# 3 Time Beard Champion Portraits + My First Homemade Painted Canvas Backdrop **new photos added



## DanOstergren (Oct 17, 2018)

This week I worked with the very talented hair/makeup artist Sarah and my bearded friend Madison to create some photos for an award that Sarah has been nominated for (Best Men's Hairstylist in the NW). I also got to use my new canvas backdrop for the first time, which I made myself a few weeks ago. The main focus of this shoot was hair, but I also wanted to make sure I got some good portraits of Madison as well.

1






2





3





4





5





6





7





8





9





10





11






Also some BTS shots.

















 For lighting, there was a large window to camera left with open sky (non direct sunlight), and the hair/makeup artist randomly brought a constant ring light that I used with a gold diffuser to add another layer to the lighting.




My best friend works in a high end paint store and is able to give me a veeeery generous discount on supplies, so I plan on making many more backdrops like this one. It has three coats of primer, and various coats of greens and greys. It took me a a full day to make from start to finish, and I'm able to roll it up and store it in a big PVC pipe that I capped on both ends. The cost of supplies for this one was roughly $140, but there is plenty of leftover paint, primer and other materials leftover that all I would need to do is spend about $45 in order to make the next one, which will likely be about 4 feet longer on the long edge. This one is 6ft by 9ft.


----------



## zulu42 (Oct 17, 2018)

Very Nice! Seems like the mixed lighting brought out more nice tones in the hair and beard. I like the backdrop. Hard to tell from the photos, is it one color or is there some gradient to it? Is it a cotton canvas? Thanks


----------



## Derrel (Oct 17, 2018)

Good Lord... now that is one impressive beard!


----------



## SquarePeg (Oct 17, 2018)

Yes great light on the hair and beard - bravo!  
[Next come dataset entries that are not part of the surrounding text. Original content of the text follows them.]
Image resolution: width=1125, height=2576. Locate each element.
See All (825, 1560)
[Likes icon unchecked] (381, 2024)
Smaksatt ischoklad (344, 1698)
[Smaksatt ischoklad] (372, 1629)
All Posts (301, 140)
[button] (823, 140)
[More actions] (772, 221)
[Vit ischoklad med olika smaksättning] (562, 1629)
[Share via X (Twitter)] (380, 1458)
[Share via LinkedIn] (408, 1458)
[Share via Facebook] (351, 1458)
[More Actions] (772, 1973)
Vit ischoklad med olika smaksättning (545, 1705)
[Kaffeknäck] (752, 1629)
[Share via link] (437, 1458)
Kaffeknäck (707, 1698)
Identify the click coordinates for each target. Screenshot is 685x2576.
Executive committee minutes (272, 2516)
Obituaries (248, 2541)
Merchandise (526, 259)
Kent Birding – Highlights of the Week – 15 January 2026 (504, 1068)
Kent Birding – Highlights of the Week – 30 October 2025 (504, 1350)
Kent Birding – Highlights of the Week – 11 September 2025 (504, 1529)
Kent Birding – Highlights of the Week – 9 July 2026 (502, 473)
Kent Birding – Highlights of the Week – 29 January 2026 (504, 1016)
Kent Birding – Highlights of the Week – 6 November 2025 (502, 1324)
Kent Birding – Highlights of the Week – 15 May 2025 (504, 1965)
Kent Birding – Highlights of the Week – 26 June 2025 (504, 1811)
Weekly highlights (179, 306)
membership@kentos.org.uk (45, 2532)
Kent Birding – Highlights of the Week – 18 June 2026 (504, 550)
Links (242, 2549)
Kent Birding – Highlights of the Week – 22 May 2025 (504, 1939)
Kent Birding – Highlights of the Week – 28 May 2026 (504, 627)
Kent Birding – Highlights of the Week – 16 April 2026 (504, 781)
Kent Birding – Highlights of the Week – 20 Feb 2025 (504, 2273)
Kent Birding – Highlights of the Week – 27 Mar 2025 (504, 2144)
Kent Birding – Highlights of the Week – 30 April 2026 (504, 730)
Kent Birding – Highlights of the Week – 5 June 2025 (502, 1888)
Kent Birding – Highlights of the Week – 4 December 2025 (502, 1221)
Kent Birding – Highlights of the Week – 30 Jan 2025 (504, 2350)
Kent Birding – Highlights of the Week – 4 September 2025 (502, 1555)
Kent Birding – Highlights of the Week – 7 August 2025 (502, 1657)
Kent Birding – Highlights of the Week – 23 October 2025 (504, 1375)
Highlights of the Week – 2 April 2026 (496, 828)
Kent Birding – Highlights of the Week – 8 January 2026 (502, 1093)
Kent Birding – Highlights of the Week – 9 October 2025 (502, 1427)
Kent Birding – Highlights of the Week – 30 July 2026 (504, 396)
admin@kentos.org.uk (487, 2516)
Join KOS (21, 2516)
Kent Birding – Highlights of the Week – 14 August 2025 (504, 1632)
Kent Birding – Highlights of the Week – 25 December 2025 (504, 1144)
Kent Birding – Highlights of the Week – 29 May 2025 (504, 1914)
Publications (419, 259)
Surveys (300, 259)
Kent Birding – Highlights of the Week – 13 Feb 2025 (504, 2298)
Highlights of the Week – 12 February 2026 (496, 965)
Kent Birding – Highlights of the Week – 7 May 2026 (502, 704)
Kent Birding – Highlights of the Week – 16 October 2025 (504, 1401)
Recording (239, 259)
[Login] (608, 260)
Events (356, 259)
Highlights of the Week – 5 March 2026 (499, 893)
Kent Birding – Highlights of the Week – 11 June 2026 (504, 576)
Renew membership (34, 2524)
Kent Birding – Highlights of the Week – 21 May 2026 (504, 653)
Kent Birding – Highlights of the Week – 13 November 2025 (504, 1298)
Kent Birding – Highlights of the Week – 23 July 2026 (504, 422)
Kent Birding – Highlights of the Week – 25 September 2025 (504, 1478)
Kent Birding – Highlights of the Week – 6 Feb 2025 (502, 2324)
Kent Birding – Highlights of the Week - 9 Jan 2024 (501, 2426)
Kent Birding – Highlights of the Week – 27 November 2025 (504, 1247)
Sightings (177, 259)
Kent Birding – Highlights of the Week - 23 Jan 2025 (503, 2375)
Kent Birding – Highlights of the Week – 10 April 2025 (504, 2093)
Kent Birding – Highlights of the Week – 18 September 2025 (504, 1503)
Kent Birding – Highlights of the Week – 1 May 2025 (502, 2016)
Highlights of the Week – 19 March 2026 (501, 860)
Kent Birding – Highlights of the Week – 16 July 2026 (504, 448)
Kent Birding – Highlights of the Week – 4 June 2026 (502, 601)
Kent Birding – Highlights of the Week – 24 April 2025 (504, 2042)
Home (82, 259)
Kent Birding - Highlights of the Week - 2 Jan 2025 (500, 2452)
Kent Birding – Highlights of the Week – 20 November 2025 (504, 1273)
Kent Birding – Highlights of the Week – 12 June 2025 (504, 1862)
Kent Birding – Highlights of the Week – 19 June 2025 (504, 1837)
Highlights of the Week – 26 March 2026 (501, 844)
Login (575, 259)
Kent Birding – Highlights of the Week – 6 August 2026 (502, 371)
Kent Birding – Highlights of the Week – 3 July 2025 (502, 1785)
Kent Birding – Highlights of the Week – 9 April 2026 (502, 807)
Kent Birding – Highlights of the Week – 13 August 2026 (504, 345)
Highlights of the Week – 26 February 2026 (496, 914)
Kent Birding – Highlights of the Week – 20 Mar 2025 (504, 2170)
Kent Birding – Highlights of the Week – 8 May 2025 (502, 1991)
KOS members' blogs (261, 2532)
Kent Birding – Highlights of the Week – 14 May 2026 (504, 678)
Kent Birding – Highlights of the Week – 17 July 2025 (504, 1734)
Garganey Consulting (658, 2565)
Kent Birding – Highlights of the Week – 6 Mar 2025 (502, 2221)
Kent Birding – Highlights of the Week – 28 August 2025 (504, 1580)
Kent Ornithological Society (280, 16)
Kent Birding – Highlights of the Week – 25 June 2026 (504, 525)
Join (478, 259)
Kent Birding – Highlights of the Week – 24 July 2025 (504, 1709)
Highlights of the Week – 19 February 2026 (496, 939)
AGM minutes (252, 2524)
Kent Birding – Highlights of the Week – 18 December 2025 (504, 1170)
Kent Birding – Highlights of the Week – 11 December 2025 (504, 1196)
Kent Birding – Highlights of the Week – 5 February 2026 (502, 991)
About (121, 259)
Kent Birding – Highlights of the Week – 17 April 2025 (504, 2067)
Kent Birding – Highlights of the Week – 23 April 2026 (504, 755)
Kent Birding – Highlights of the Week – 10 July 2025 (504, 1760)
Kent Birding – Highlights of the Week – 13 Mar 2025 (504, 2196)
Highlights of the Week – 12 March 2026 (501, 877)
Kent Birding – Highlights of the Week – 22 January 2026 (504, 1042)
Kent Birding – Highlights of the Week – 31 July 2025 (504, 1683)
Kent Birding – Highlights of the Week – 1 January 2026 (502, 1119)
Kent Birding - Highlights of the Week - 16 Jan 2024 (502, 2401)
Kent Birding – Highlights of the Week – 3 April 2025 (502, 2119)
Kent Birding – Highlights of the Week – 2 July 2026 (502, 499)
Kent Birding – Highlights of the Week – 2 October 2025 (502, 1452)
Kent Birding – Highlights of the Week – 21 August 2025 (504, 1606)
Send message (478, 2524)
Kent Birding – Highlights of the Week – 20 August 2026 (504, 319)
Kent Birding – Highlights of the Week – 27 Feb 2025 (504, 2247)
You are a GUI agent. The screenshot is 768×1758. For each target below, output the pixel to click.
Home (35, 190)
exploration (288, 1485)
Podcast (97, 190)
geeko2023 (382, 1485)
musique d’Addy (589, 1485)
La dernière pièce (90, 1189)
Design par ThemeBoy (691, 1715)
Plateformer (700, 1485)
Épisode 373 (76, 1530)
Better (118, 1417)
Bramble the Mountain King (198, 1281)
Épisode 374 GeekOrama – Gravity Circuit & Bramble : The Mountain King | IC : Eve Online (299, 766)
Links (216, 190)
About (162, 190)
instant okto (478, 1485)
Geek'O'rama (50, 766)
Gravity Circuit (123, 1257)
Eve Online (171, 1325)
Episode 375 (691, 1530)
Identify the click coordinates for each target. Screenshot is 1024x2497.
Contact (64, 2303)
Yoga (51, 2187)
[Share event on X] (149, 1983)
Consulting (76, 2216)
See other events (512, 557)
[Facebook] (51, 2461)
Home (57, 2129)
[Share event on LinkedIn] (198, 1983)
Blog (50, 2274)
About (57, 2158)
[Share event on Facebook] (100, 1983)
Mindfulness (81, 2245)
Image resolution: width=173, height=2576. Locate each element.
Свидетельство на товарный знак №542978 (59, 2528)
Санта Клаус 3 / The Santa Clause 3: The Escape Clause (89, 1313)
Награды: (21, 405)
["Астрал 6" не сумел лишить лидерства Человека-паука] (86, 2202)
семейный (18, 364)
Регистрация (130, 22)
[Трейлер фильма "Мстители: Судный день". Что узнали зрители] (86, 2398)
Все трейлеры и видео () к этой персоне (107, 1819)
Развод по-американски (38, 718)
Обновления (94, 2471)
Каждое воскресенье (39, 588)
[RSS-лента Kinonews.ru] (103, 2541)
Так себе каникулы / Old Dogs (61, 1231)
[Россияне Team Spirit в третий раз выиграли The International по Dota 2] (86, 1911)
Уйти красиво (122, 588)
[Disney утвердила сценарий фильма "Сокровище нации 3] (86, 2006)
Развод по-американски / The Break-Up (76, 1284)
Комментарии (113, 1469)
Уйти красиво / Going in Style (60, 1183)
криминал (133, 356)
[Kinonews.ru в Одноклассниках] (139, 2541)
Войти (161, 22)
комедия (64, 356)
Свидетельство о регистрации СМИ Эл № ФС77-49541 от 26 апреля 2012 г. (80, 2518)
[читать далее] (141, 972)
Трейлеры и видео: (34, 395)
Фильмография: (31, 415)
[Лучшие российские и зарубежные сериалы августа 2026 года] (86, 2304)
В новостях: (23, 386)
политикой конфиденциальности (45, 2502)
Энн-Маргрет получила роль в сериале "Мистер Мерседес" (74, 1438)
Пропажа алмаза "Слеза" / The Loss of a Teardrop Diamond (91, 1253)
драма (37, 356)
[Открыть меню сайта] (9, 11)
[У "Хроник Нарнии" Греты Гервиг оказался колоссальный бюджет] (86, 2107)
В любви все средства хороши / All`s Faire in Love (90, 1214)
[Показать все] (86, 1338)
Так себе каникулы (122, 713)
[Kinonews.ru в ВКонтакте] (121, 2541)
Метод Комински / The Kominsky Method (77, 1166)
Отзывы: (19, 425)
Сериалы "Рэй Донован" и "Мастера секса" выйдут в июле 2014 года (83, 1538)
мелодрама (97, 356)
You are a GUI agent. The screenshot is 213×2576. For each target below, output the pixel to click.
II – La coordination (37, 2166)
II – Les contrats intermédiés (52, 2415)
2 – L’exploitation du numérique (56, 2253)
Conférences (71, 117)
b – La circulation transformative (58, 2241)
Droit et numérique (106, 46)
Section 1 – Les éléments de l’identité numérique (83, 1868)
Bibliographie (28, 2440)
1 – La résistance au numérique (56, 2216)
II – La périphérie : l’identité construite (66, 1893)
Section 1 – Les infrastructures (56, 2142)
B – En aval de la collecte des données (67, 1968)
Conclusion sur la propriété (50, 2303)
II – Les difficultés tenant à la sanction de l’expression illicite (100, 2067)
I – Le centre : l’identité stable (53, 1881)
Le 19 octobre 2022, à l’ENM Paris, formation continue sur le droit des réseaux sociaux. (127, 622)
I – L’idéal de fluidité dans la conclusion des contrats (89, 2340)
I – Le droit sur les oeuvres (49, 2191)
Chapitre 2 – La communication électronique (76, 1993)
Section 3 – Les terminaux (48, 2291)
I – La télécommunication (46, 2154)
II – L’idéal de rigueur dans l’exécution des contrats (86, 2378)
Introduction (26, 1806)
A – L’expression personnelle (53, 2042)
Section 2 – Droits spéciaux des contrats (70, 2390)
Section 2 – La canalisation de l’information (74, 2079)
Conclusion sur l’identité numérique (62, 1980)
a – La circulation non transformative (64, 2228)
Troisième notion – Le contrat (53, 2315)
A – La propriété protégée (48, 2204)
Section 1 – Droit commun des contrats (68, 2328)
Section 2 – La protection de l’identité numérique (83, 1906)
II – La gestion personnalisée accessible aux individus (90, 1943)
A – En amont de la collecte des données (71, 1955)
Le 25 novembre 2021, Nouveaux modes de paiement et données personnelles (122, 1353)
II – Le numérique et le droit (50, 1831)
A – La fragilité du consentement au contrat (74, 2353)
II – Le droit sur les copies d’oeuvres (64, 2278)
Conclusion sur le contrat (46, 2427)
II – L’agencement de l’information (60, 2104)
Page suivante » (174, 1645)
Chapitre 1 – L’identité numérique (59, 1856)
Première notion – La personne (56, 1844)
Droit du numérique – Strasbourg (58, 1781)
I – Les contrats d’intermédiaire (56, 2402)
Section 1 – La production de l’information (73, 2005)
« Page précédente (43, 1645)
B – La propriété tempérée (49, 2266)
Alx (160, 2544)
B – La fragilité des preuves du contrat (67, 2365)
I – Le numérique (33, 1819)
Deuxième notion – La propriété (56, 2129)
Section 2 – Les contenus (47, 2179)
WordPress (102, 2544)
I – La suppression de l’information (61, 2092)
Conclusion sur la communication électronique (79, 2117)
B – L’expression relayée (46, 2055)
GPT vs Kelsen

Love the backdrop colors.  It goes well with your usual warm skin tones.  Is that a painter's drop cloth that you used to make this?


----------



## DanOstergren (Oct 17, 2018)

zulu42 said:


> Very Nice! Seems like the mixed lighting brought out more nice tones in the hair and beard. I like the backdrop. Hard to tell from the photos, is it one color or is there some gradient to it? Is it a cotton canvas? Thanks


Thank you. The gradient was caused by the warm lighting from the ring light. It has a grey undercoat, and I painted green over the grey and then wiped a moist t-shirt rag over the green paint before it was completely dry in order to create texture that allowed some of the grey to show though from underneath. I used high quality cotton canvas that I purchased from an art supply store.


----------



## DanOstergren (Oct 17, 2018)

Derrel said:


> Good Lord... now that is one impressive beard!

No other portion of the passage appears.